Plus le bébé est proche de sa mère ou son père, plus il reçoit des signaux sensoriels réconfortants. Et être au sein, c’est vraiment de la super-proximité. Et c’est pour cela qu’il s’y sent bien et qu’il le recherche. Lui, il ne sait pas ce que c’est de manger et n’a aucune idée de ses besoins alimentaires. À sa naissance, il n’a, jusque là, jamais vu un sein maternel, mais il y va : les sensations sont agréables, il peut téter et déglutir, ce qu’il a déjà expérimenté durant sa vie intra-utérine. Cette nouvelle expérience, bien vécue, lui donne envie de recommencer.
Alors, quand un bébé cherche le sein, est-ce pour manger, se rassurer, les deux ?

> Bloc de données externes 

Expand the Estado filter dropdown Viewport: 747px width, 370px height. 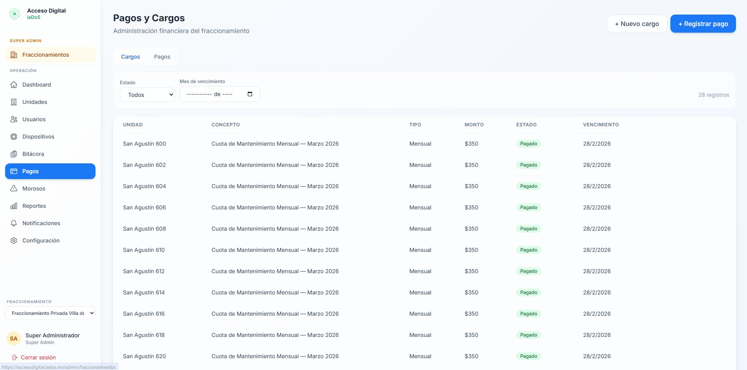147,95
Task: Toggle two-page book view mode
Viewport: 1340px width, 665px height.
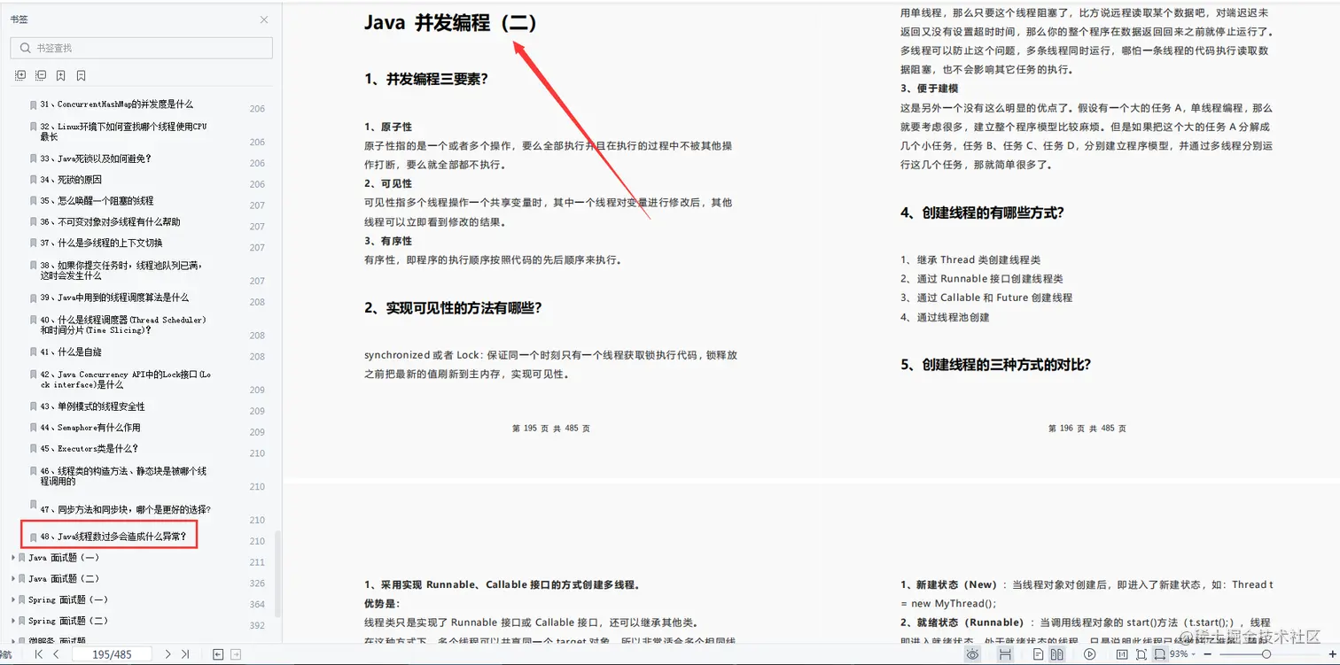Action: tap(1056, 653)
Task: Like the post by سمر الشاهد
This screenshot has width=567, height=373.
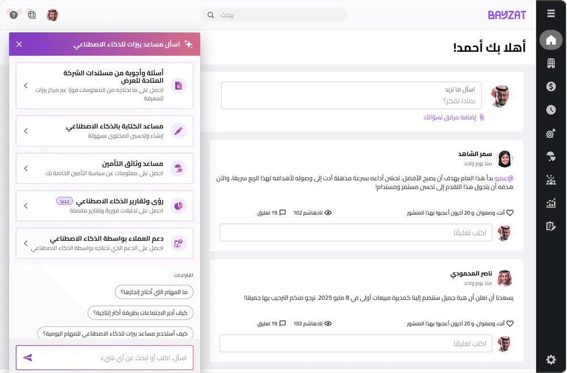Action: point(511,212)
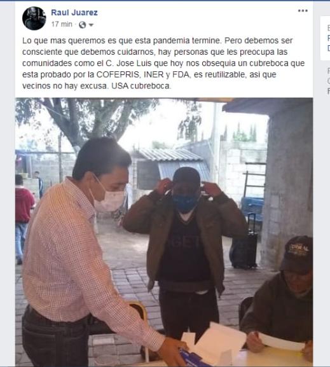
Task: Click 'USA cubreboca' at end of post
Action: point(141,86)
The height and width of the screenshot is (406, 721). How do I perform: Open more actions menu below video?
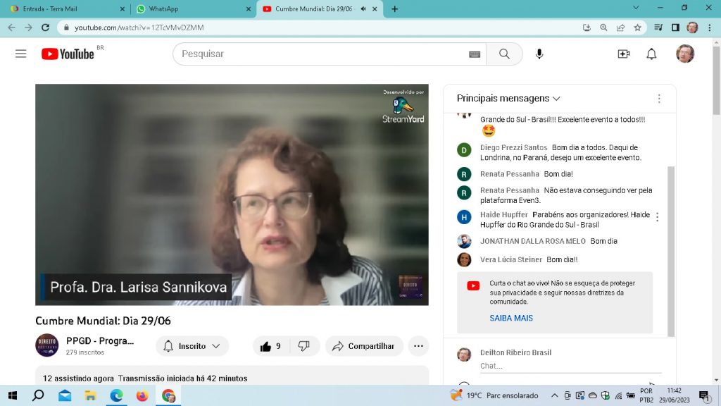[x=418, y=346]

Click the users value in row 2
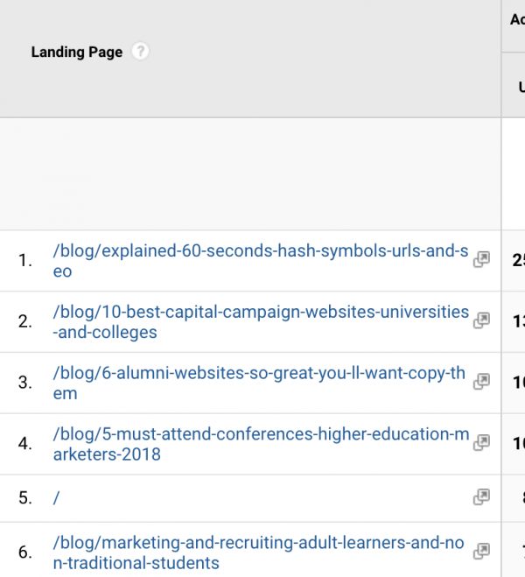pos(518,321)
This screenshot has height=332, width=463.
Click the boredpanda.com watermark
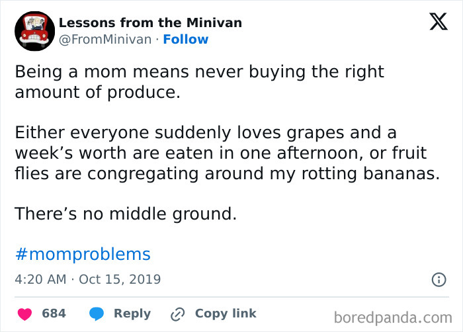pyautogui.click(x=392, y=317)
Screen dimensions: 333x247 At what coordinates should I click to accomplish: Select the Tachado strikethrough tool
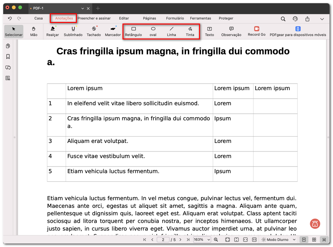(x=94, y=31)
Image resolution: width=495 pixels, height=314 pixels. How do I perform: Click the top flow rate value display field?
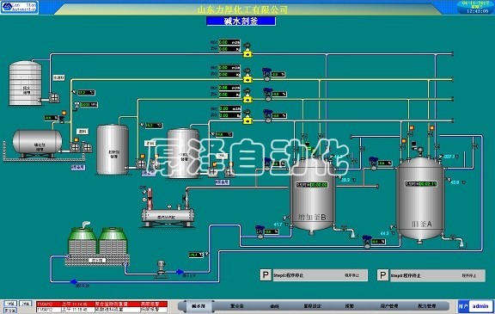(229, 42)
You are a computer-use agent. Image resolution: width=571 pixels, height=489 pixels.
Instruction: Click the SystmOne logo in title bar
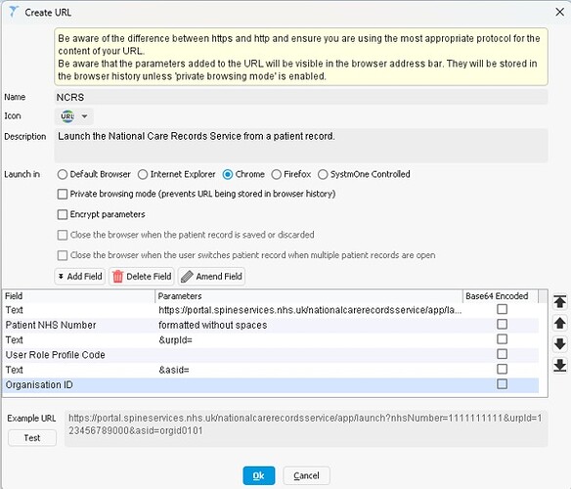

Après tout, peu importe. Plus il prend du colostrum (2) et mieux il se porte, mieux il démarre la lactation. Pourquoi le rationner ? Il ne risque pas la suralimentation.
Ce n’est qu’avec le temps qu’un bébé fera la différence entre les différents plaisirs et interactions avec ses proches. Tantôt il se satisfera des bras, ou d’un bain, ou d’un massage, tantôt il réclamera plus explicitement le sein. Les manifestations et les pleurs deviendront plus variés et plus faciles à interpréter. Alors il deviendra pertinent de parler d’allaitement à la demande puisque le bébé sait ce qu’il demande.
Ingrid Bayot
Infirmière et sage-femme de formation belge. Détentrice d’un diplôme universitaire en allaitement maternel à la Faculté de Médecine de Grenoble (France), elle est formatrice agréée à l’Institut Co-Naître®. Résidente permanente au Québec depuis 1996, elle anime dans toute la province des conférences et des formations sur l’adaptation néonatale, les rythmes du nouveau-né et l’allaitement maternel, le post-partum au féminin. www.ingridbayot.ca | www.lasourceensoi.com
(1) L’ocytocine est l’hormone qui fait s’éjecter le lait, mais pas seulement : elle prédispose aux sentiments empathiques.
(2) Le colostrum est le premier lait que le bébé reçoit dès sa naissance.